Unite.ci : À Anyama, au quartier Cafop, situé entre le village Ahouabo et Anyama-Adjamé, l'exaspération des populations atteint son paroxysme. Depuis plusieurs années, plus de 1 000 habitants sont confrontés à des coupures récurrentes d'électricité qui perturbent gravement leur quotidien et les plongent dans une situation devenue difficilement supportable.
À la tombée de chaque nuit, les mêmes inquiétudes ressurgissent. Entre les denrées alimentaires qui se détériorent faute de réfrigération, les activités génératrices de revenus paralysées, les élèves contraints d'étudier dans des conditions précaires et l'insécurité qui s'accentue dans l'obscurité, les conséquences de ces interruptions répétées de courant sont nombreuses et affectent profondément la vie des riverains.

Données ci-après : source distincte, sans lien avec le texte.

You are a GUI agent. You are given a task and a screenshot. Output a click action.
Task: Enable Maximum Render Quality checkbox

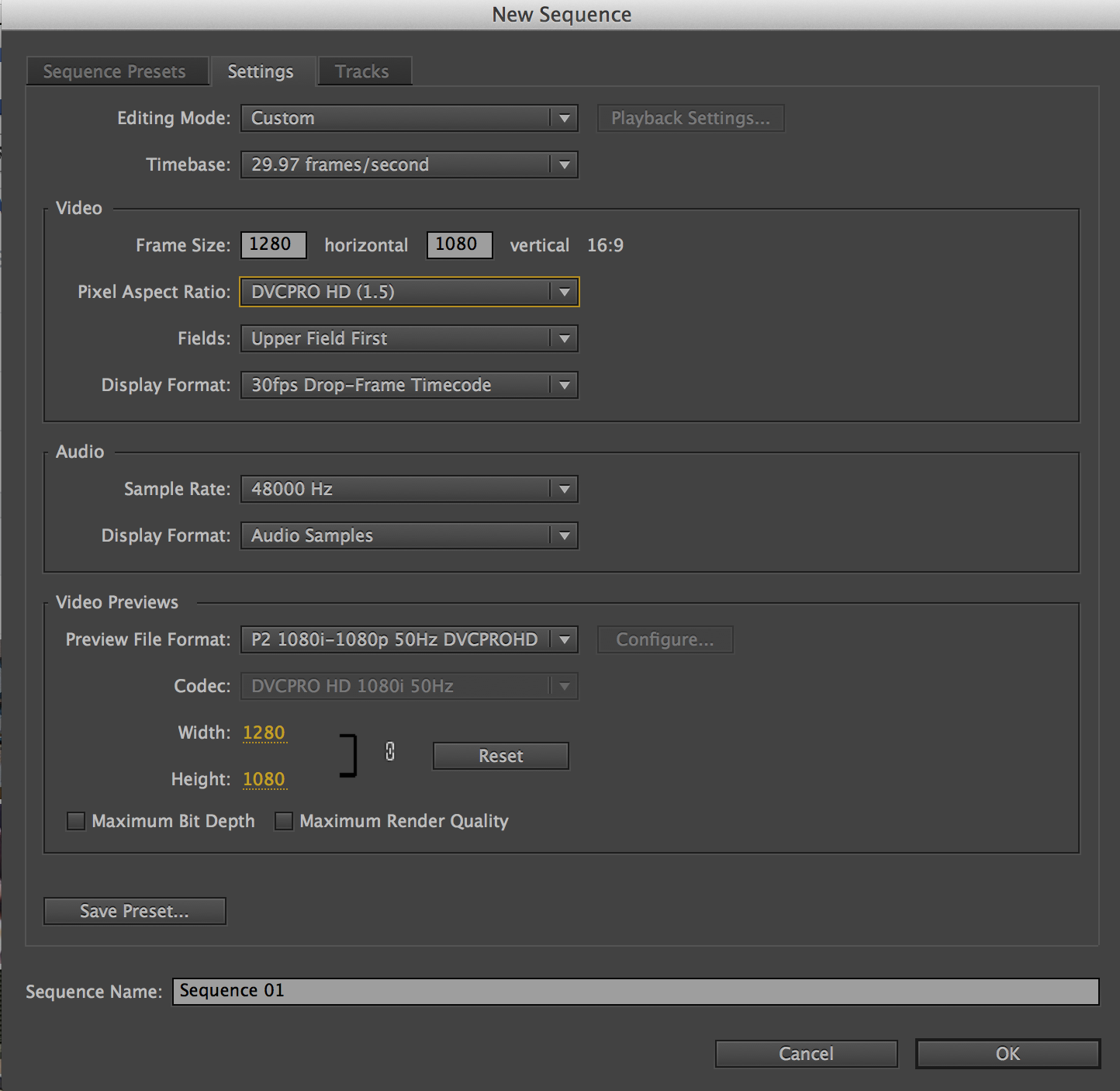(284, 821)
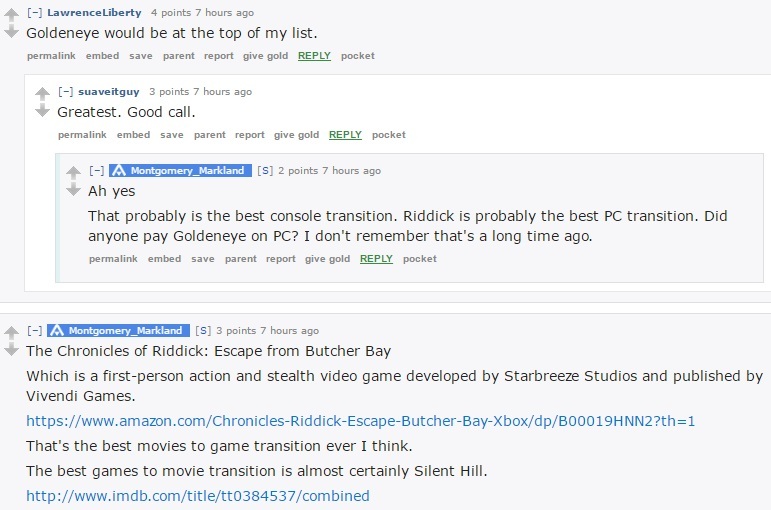Upvote Montgomery_Markland's 'Ah yes' reply
This screenshot has height=510, width=771.
pos(73,172)
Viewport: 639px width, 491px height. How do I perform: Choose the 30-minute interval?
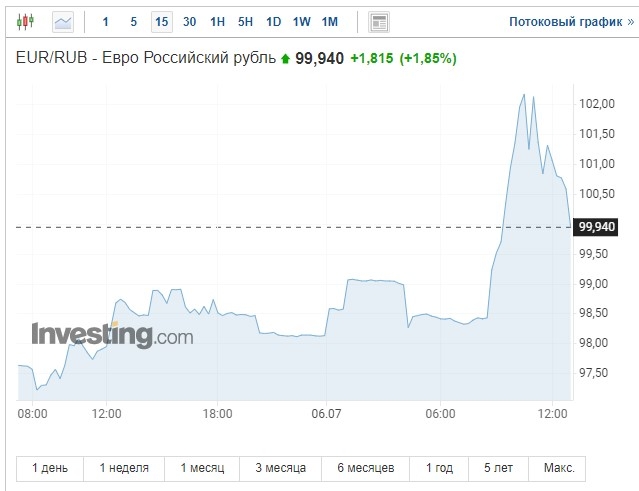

Face à cette crise persistante, les responsables du quartier affirment avoir entrepris de multiples démarches auprès des structures compétentes afin d'obtenir une solution durable. Cependant, malgré les nombreuses alertes et sollicitations adressées aux autorités concernées, le problème demeure entier.
Selon plusieurs habitants, les responsables communautaires sont régulièrement obligés de contacter le numéro vert 179 de la Compagnie Ivoirienne d'Électricité (CIE) pour espérer un rétablissement temporaire de l'alimentation électrique, souvent limité à quelques heures seulement.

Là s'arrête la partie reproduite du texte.